Mitochondria, Viral DNA, and Hybridization as Examples of DNA’s Adaptive Processing

DNA’s adaptation through engulfed genomes, viral remnants, and hybridized sequences could be seen as subprograms or extensions that add or modify the network’s functionality. This mirrors AI’s capacity for “learning” by creating new network pathways.

DNA’s Probabilistic Field: Cellular Intelligence Through Resonant Geometry

ceLLM posits that DNA’s atomic arrangements create a resonant field, a probabilistic web where specific distances between atoms or sequences establish weighted connections. These connections enable the cell to dynamically “process” information from the environment.

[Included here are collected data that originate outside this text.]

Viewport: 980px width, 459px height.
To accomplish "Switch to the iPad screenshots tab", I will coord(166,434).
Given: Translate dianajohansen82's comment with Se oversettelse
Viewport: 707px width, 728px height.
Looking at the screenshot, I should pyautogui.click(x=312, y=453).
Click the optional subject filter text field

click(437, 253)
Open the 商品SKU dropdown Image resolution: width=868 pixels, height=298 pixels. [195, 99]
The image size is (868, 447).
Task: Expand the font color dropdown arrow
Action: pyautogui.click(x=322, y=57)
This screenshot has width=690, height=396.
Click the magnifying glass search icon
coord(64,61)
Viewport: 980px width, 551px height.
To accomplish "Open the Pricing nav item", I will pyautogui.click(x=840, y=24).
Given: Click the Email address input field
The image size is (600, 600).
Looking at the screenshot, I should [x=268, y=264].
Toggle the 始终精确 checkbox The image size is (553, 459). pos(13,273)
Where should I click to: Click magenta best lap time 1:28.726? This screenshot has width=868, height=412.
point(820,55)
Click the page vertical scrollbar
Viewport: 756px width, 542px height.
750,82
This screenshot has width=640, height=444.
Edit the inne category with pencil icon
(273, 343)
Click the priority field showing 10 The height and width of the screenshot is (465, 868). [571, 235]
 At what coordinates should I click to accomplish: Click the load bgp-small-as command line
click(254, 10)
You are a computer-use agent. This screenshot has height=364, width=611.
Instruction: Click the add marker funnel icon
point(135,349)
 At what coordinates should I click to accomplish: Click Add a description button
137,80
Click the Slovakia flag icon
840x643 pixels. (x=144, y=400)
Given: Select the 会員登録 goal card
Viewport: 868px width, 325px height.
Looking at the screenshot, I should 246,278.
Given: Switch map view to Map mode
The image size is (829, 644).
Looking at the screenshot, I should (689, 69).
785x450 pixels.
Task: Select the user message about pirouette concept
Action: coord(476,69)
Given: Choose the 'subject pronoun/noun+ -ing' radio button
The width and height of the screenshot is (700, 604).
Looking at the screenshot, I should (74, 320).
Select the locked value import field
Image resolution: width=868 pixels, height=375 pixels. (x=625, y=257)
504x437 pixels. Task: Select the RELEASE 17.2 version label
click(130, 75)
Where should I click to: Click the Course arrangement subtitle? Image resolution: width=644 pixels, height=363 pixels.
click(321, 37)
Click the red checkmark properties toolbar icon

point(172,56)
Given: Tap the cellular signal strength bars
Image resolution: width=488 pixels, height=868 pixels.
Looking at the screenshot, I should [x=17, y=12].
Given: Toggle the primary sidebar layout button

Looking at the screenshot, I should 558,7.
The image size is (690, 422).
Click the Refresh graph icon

The Galaxy Structure and Power Laws in DNA’s Resonant Fields

One of AI’s more advanced discoveries is the “galaxy” structure, which reveals a hierarchical organization where dominant components manage the majority of information. ceLLM proposes a similar structure within DNA, where resonant fields form higher-dimensional maps of probabilistic outcomes.

The Intersection of ceLLM, Bioelectromagnetics, and Quantum Biology

The ceLLM model opens new doors to explore how biological systems use resonant, probabilistic structures to communicate at every scale. This idea is supported by research in bioelectromagnetics, which shows how low-energy fields impact cellular functions, and in quantum biology, where coherence in biological processes points toward an underlying quantum structure.